Achieving equity and inclusion requires intentional and strategic efforts across the field of medicine, including widespread institutional change. In the supplement, nine articles explore the challenges facing women in medicine and evidence-based ways to recruit and promote women into leadership and build inclusive work environments. Five articles are featured below.

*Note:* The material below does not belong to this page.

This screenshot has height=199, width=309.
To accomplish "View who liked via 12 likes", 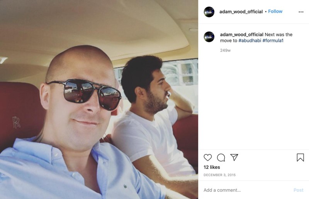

In a collaborative call to action that wraps up the supplement, Maureen G. Phipps, MD, FACOG, chief executive officer of ACOG, along with her counterparts at AAP and other leading medical organizations, urges medical professionals to intentionally address the obstacles that prevent women physicians from reaching their full potential.

The supplement is authored by faculty and members of the Women’s Wellness through Equity and Leadership Program, with guest editors Susan Hingle, MD, MACP, FRCP, FAMWA; Erin Hayes Kelly, PhD; Florence Rivera, MPH; and V. Fan Tait, MD, FAAP.

Funded by the Physicians Foundation and led by the AAP, the initial WEL consortium included six medical associations: the AAP, American Academy of Family Physicians, ACOG, American College of Physicians, American Hospital Association, and American Psychiatric Association. The Women’s Wellness through Equity and Leadership Program is currently in its second iteration and has expanded to include the AMA, American Medical Women’s Association, National Hispanic Medical Association, and National Medical Association.